本を読んだりゲームをしたり、インターネットの話をしたりします。小説も書きます。

17歳オタ女子高生と「スカイ・クロラ」観てきた

感想 映画

女子高生と言っても妹だけどな。



スカイ・クロラ

「彼女はとびきりのエースだったから 仲間達より少しだけ長く生きて
自分や他人の運命に鑑賞することを覚えたのよ」


「可哀想なんかじゃない! 同情なんかで、あいつを侮辱するな!」


「その銃であたしを撃って。 さもないと、あたし達、永遠にこのままだよ……」

スカイ・クロラ

というわけで、スカイ・クロラ観てきました。

オープンキャンパスに参加するために妹がこちら来るという報せを聞き、俺もちょうど買い物に出ようと思っていた所だったので誘って二人で鑑賞。もともと「攻殻機動隊2.0」を観た際、予告編の空戦シーン(特に空を覆う重爆編隊のシーン)に感銘を受け、これらのシーンのためだけでも観に行っても良いとすら思っていましたし。


感想としては、鑑賞直後にTwitterに呟きを色々と投げていたのでまずはそれを時系列順に転載。

スカイ・クロラ」を見終えての第一声:俺「冒頭の空戦シーンで脱出の瞬間きちんとプロペラをパージしているのが凄ぇ!」連れ「函南くんの名前の表記が"ユーヒチ"じゃなくて"ユーイチ"になってた 何あれあり得ない!」

Twitter / a_park: 「スカイ・クロラ」を見終えての第一声:俺「冒頭の空戦シーンで ...

どうでもいい枝葉末節ばかり気にするうえ人の話を聞かないのはオタの悪い癖ですね!!

Twitter / a_park: どうでもいい枝葉末節ばかり気にするうえ人の話を聞かないのはオ ...

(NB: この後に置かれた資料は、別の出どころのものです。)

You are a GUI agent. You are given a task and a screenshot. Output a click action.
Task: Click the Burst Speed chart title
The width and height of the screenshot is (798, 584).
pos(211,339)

でも「トキノは目がエロ過ぎ あいつキルドレとは思えん」という点では連れと速攻で意見が一致した

Twitter / a_park: でも「トキノは目がエロ過ぎ あいつキルドレとは思えん」という ...

一晩経って「スカイ・クロラ」の感想を自分なりに考え直しているんだけど、followerの誰かが言っていた「きれいなぜつぼう」というのは言い得て妙な表現だと思った

Twitter / a_park: 一晩経って「スカイ・クロラ」の感想を自分なりに考え直している ...

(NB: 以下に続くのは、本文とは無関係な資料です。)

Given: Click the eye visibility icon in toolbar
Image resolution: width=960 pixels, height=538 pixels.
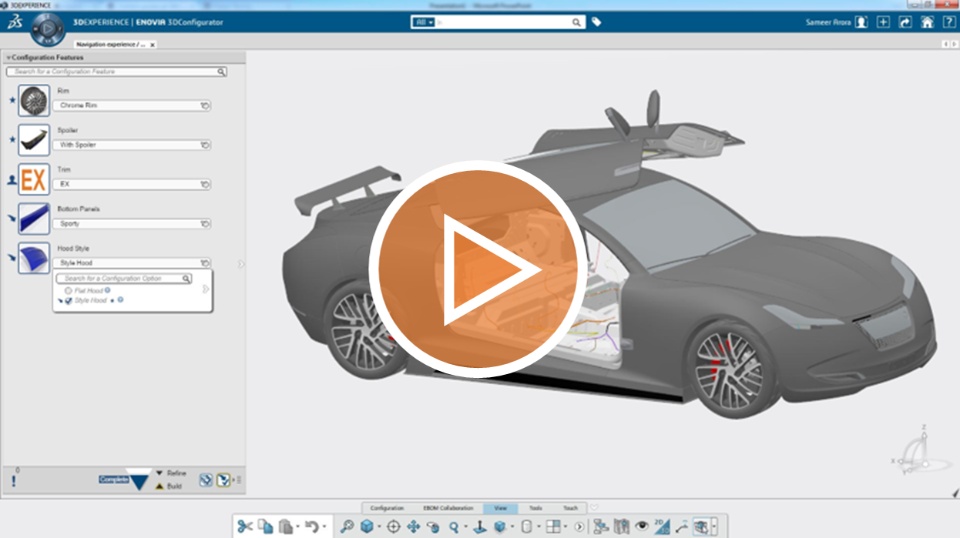Looking at the screenshot, I should tap(642, 526).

スタッフロール途中で席を立った人が数人居て、スタッフロール終了後にエピローグが始まったときはもったいないことをしたなあの人達、と思ったけどアレは観ない方がまだ救われた気もする

Twitter / a_park: スタッフロール途中で席を立った人が数人居て、スタッフロール終 ...

あと、女性客が妙に多かったのも印象に残った 男女比がほぼ1:1 隣に座ったのなんて俺と同年代の女性二人組だったしなぁ / 「恋愛映画」という宣伝にだまされすぎだよみんな!

Twitter / a_park: あと、女性客が妙に多かったのも印象に残った 男女比がほぼ1: ...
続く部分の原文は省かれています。